The core concept of LSTM’s are the cell state, and it’s various gates. The cell state acts as a transport highway that transfers relative information all the way down the sequence chain.The LSTM does have the ability to remove or add information to the cell state, carefully regulated by structures called gates.
After analysing all the above mentioned algorithms we tried to implement a simple yet effective model which should possess most of the benefits present in the above mentioned algorithms.The Numenta Anomaly Benchmark(NAB) is a novel benchmark for evaluating algorithms for anomaly detection in streaming, real-time applications. It is composed of over 50 labeled real-world and artificial time series data files plus a novel scoring mechanism designed for real-time applications.In this repository they ranked some of the most effective algorithms with their performance values.
I analysed these algorithms,their architecture, application, performance and then tried to implement those ideas into our model so that we can customise whenever we need to do so.
-
Data Analysis :
I also did detailed analysis of the different metrics for different repositories.In the analysis found that the repositories can be divided into three separate categories based on their level of activity like highly,moderate and less active repos.Also different metrics have different range of values like code-changes-lines metrics has much higher range of values than the issues, pull_requests, commt_counts, new_contributors etc.So, I decided to cluster the repos based on their activity level considering the metrics individually.

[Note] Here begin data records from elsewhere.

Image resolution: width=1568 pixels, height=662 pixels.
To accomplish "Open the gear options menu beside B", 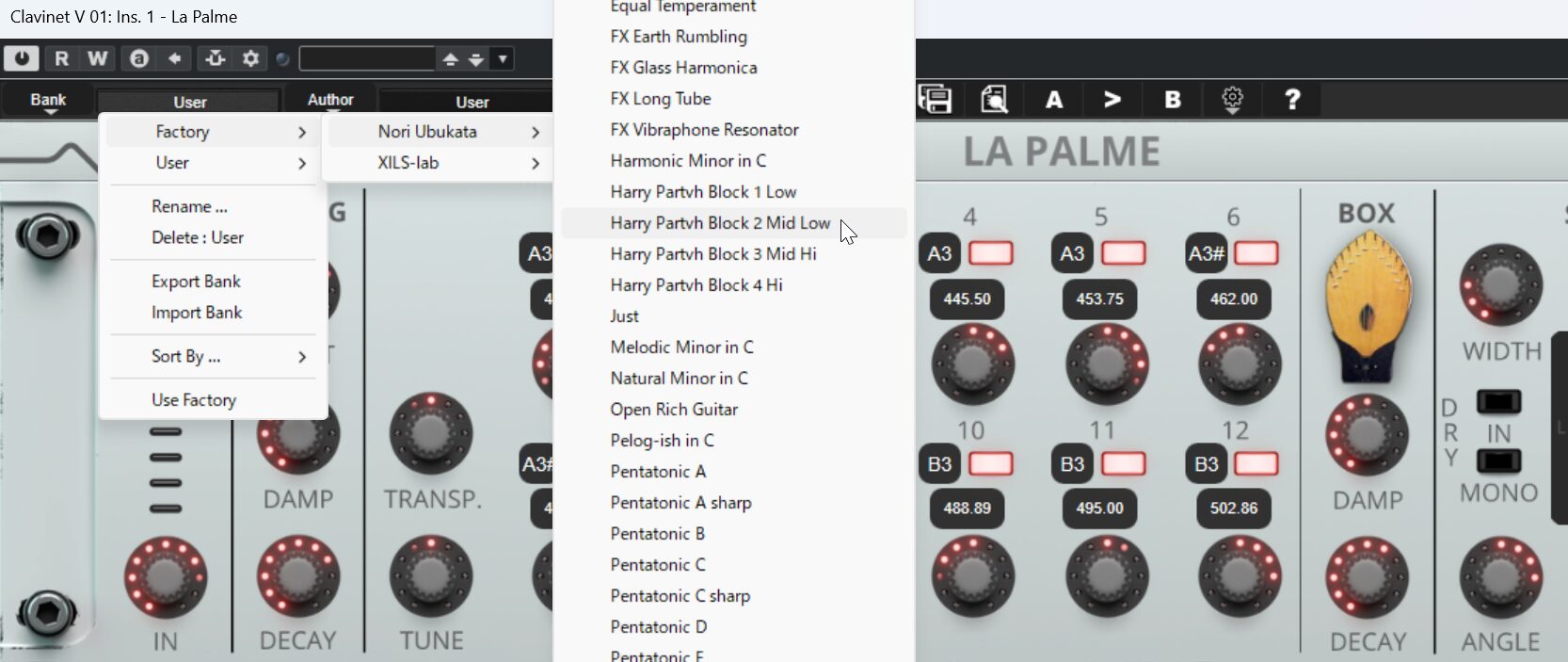I will pyautogui.click(x=1232, y=99).
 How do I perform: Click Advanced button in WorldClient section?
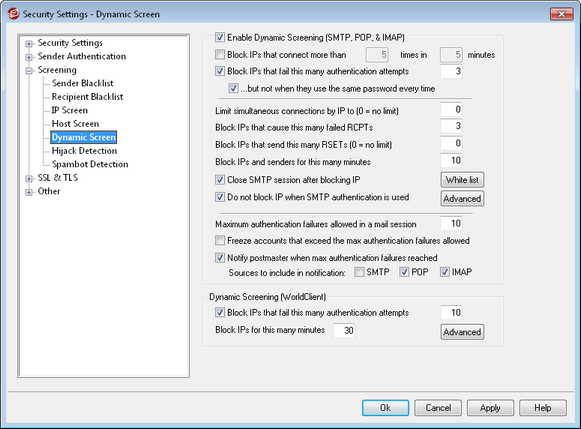(462, 332)
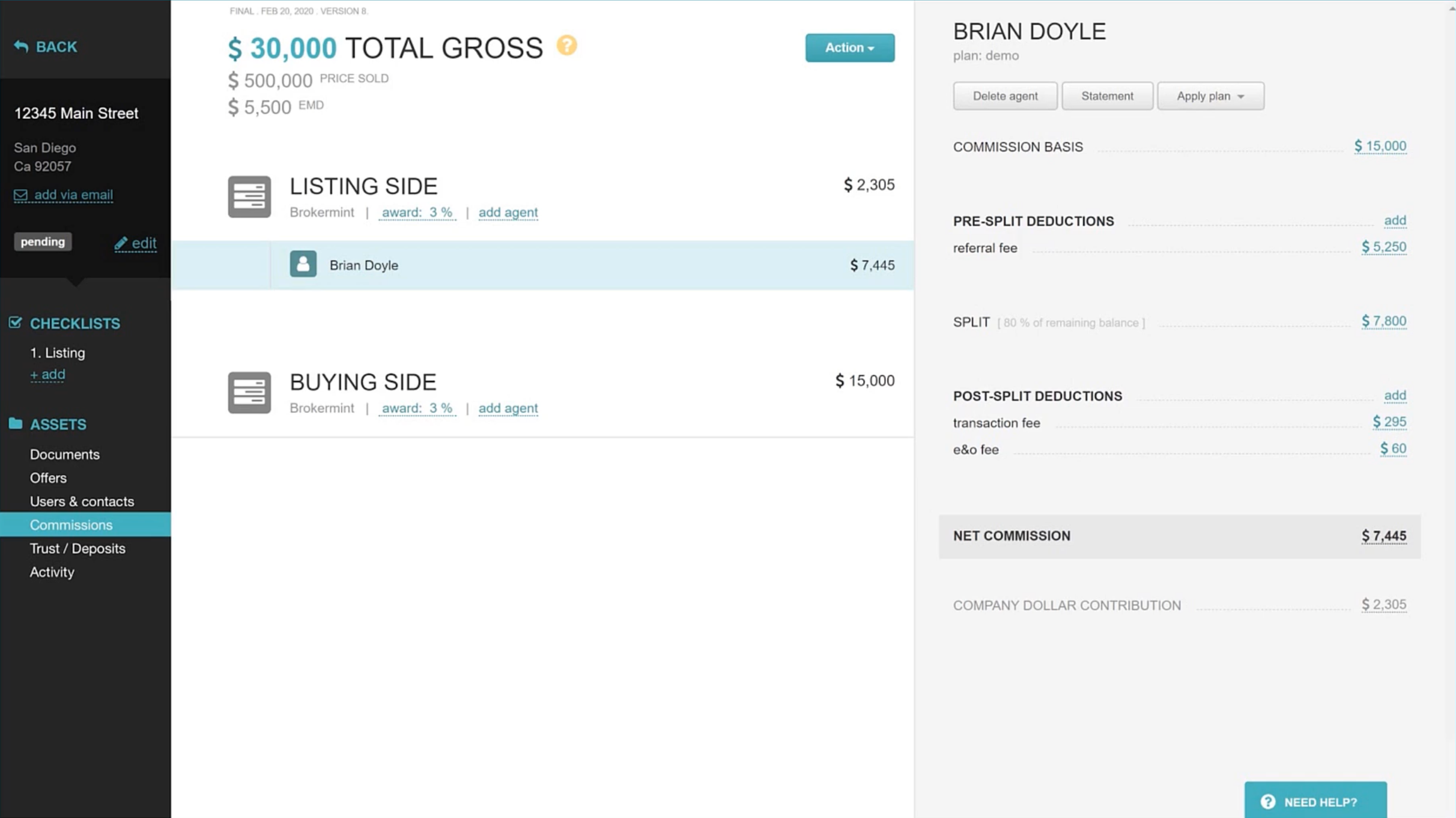Click add link for Pre-Split Deductions
The height and width of the screenshot is (818, 1456).
pos(1394,220)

After plotting multiple dendrograms and clustering model we came up with three different models DBSCAN, KMeans, Agglomerative clustering.But implementation of these models and predicting class of each repos need huge amount of fetching data from the database which is not feasible and so decided to somehow automate these classification method. -
BiLSTM implementation : A long short-term memory network(LSTM) is one of the most commonly used neural networks for time series analysis.The ability of LSTM to remember previous information makes it ideal for such tasks.
There is no doubt that LSTM is good in detecting patterns but the result of it mostly depends on your data.Data visualisation is the key feature in getting desired results.

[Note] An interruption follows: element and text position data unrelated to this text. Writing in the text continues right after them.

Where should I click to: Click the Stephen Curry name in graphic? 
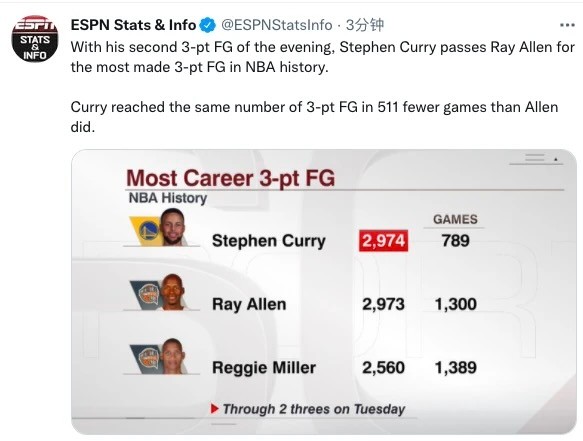pyautogui.click(x=269, y=241)
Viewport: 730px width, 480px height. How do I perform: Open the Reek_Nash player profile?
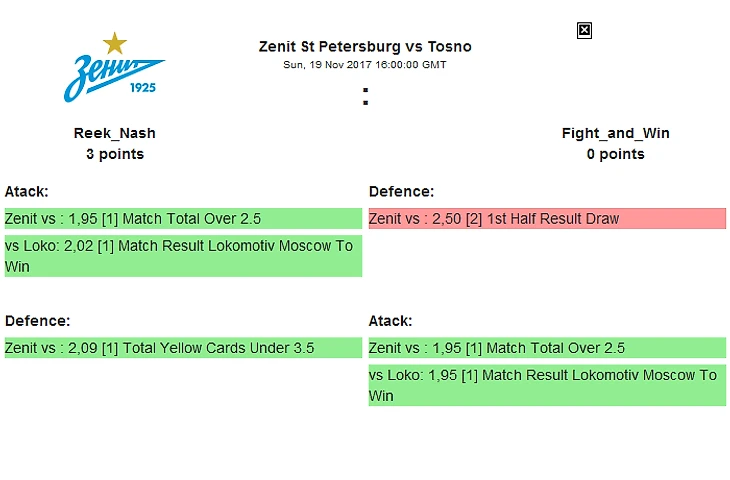point(115,133)
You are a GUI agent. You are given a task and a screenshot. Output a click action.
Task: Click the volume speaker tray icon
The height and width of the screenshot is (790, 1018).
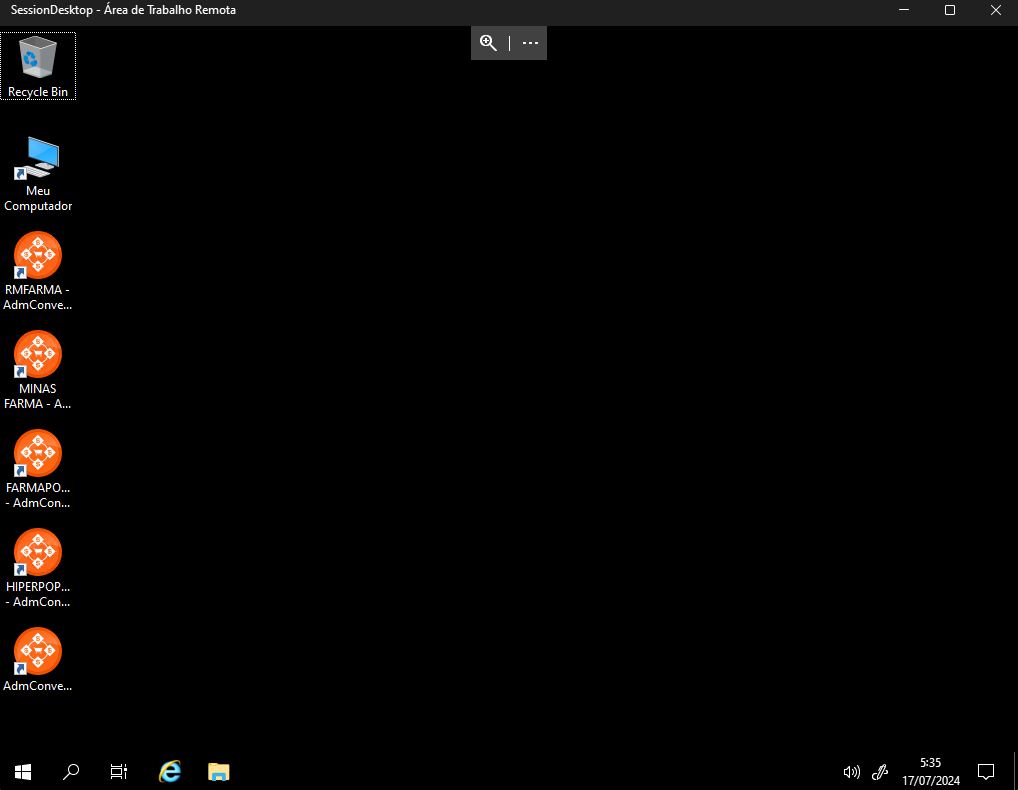pyautogui.click(x=851, y=771)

So, the basic idea was to predict the next time_step value based on some set of previous time_step values and after that finding the difference between the actual and predicted value.If the difference is too large then consider them as outliers.
LSTM takes two parameters first the number of neurons and second input shape.Now input shape of LSTM must be three dimensional consisting of number of samples , time_steps , features.Also if you may mention the return_sequence and activation function as parameters.
Let's say I have data from 1st Jan to 31 Dec and I want to predict the value of 1st Jan next year ,so I will use these 365 days data for training.We will transform this unsupervised learning into supervised learning by giving values of some days in past as X and the next day as Y.
samples : It is the number of instances you use for training.Like if we use 365 days of training with time_step = 7 , then samples will be equal to 358 and your last input instance will be x =[358,359,360,361,362,363,364],y=[365] if you want to predict one day or step in future.And for predicting after 365 days then your test input instance should be x = [359,360,361,362,363,364,365].But let's say using past 7 days record you want to predict two days values in future , then your last instance would be x =[357,358,359,360,361,362,363],y=[364,365] and total instances would be 357.
time_step : So, number of days we will pass as X for one instance is time_step.Now this one instance of X and Y values is one sample.If we have 365 days then we will use chunks of past week as X and the very next day as Y if we want to predict one day or step in future.
features : This is the number of different variables you are using for training purpose.Lets say your data has features [“closed”,”open” ,”active”,”inactive”].Now you want to predict ‘closed’ variable using all the features as input including ‘closed’ then features =4, if excluding ‘closed’ as input then features = 3.
Now let's talk about output shape, in the LSTM model at last we add a dense layer with a certain number of neurons , that number is decided by how many days or steps we want to predict in future.
I tried different LSTM models like Vanilla LSTM(single lstm hidden layer), Stacked LSTM(multiple hidden LSTM layers stacked on top of one another), Bidirectional LSTM(it allows the LSTM layer to learn the input sequence both backward and forward), CNN LSTM(convolutional neural network LSTM layer) with different hyperparameters, optimisers, activation functions.
After reading lots of articles , applying several LSTM models over different types of data , I understood in which fields and how it will perform better and so decided to use Bidirectional LSTM due to the following reasons: -
In problems where all timesteps of the input sequence are available, Bidirectional LSTMs train two instead of one LSTMs on the input sequence. The first on the input sequence as-is and the second on a reversed copy of the input sequence.
-
It differs from unidirectional LSTM as it has two networks that run both backward and forward thus it can preserve the information from both past and future.
-
BiLSTMs show very good results as they can understand context better due to its Bidirectional networks.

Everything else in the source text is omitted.